_WHAT IS EXPECTED_: Without changing a word, copy every line of the listing below and leave out the images.

_DATA EXCERPTS_:

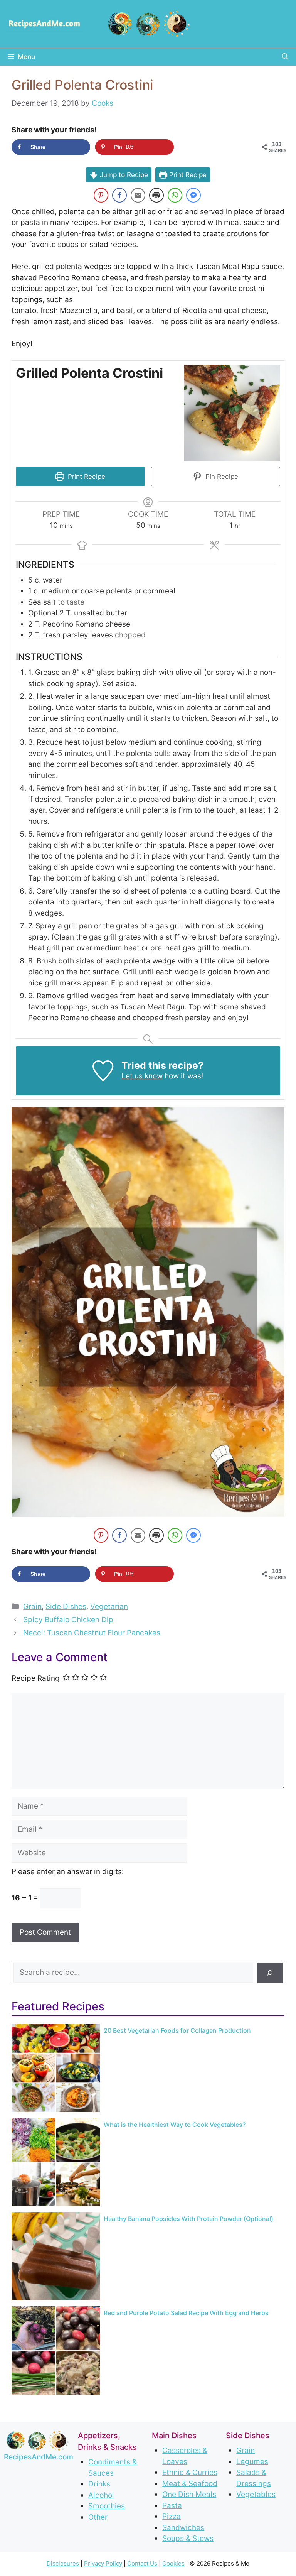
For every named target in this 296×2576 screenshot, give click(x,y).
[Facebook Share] (119, 195)
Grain (32, 1606)
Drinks (99, 2484)
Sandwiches (183, 2527)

_RESULT BELOW_:
For every named target in this 296×2576 screenshot, give click(x,y).
[Facebook Share] (119, 195)
Grain (32, 1606)
Drinks (99, 2484)
Sandwiches (183, 2527)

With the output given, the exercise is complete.